Mieux connaître les nourriceries côtières pour préserver la biodiversité marine

L’Ifremer organise chaque année dans le golfe de Gascogne la campagne NURSE dont l’objectif est de mieux connaître le fonctionnement et l’état de santé des nourriceries côtières, ces écosystèmes où se développent les jeunes poissons. NURSE16 s'inscrit dans cette série de campagne démarrée au début des années 1980 et participe à l’évaluation du « bon état écologique » réalisée par la Directive-cadre stratégie pour le milieu marin (DCSMM).

La campagne côtière NURSE16 s’est déroulée du 13 au 26 août à bord du Thalia et était consacrée à l’étude de trois nourriceries de poissons plats du golfe de Gascogne : l’embouchure de la Gironde, de la Loire et la baie de Bourgneuf. « Cette année, nos efforts d’échantillonnage étaient particulièrement dirigés vers l’embouchure de la Loire, zone dont nous connaissions très mal les interactions trophiques », précise Anik Brind’Amour, chercheure à l’Unité Ecologie et Modèles pour l’Halieutique et cheffe de la mission NURSE16.

Les estuaires et les côtes : zones de nourricerie

Riches en nutriments et abritées des grands prédateurs, les zones côtières et les estuaires forment des écosystèmes essentiels à la croissance des poissons juvéniles.

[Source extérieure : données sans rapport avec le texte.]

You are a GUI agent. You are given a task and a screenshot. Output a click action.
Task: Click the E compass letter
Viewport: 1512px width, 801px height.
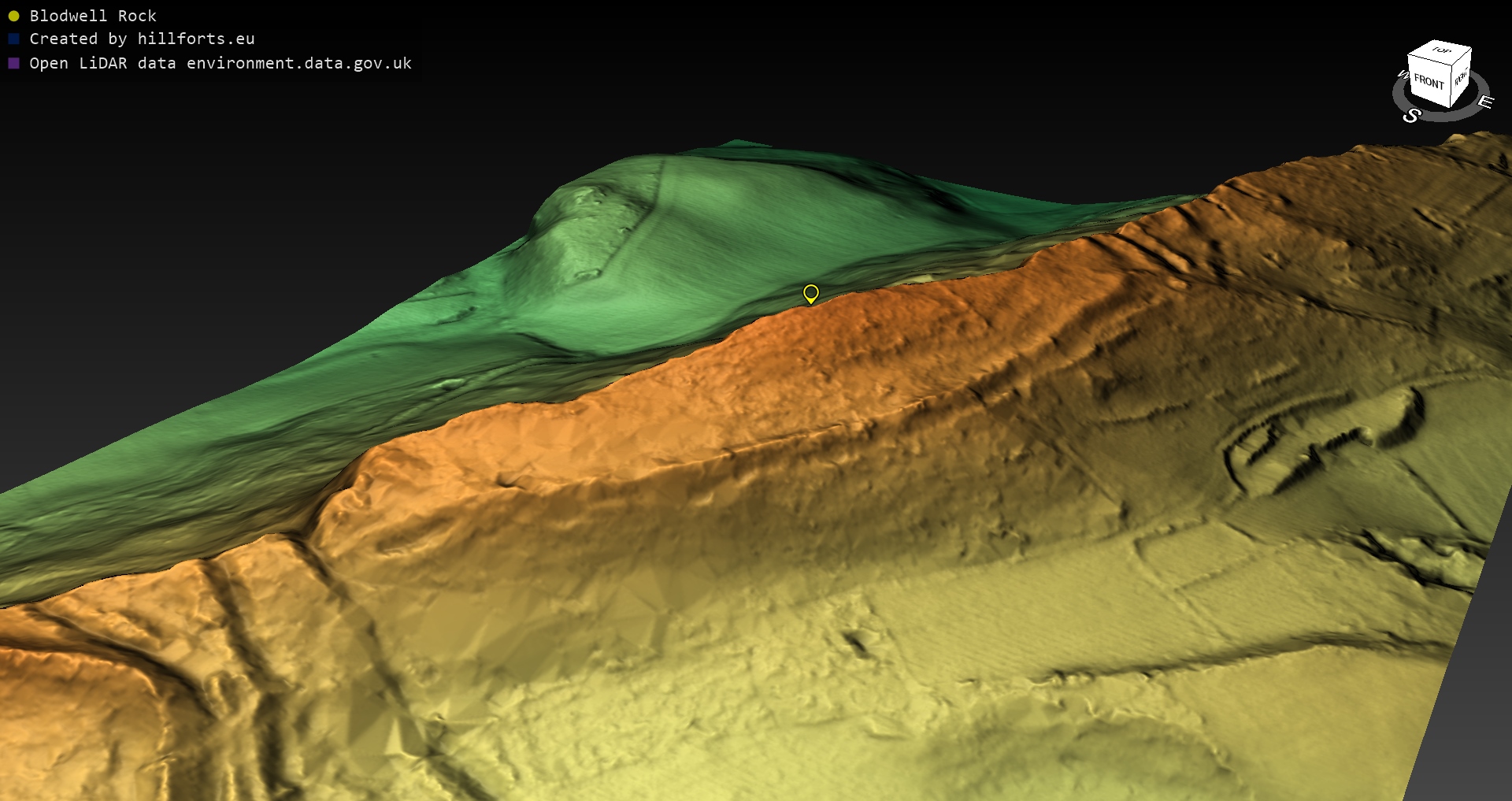point(1485,102)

De nombreuses espèces passent leurs premières années dans ces nourriceries côtières, qui offrent un environnement protecteur idéal, avant de gagner le large quand leur taille le permet.

Soles, plies, rougets, merlans, seiches, tacauds… Les spécimens capturés par les scientifiques de l’Ifremer sont identifiés, mesurés et pesés. Les données obtenues (espèces présentes, abondance, taille…) dans chacun des sites sont autant d’éléments qui contribueront à la compréhension du fonctionnement des écosystèmes côtiers. « Pour des questions de capturabilité des espèces ciblées, les campagnes se tiennent entre fin août et début septembre. À cette période, les juvéniles atteignent une taille capturable avec le chalut à perche utilisé », explique Anik Brind’Amour.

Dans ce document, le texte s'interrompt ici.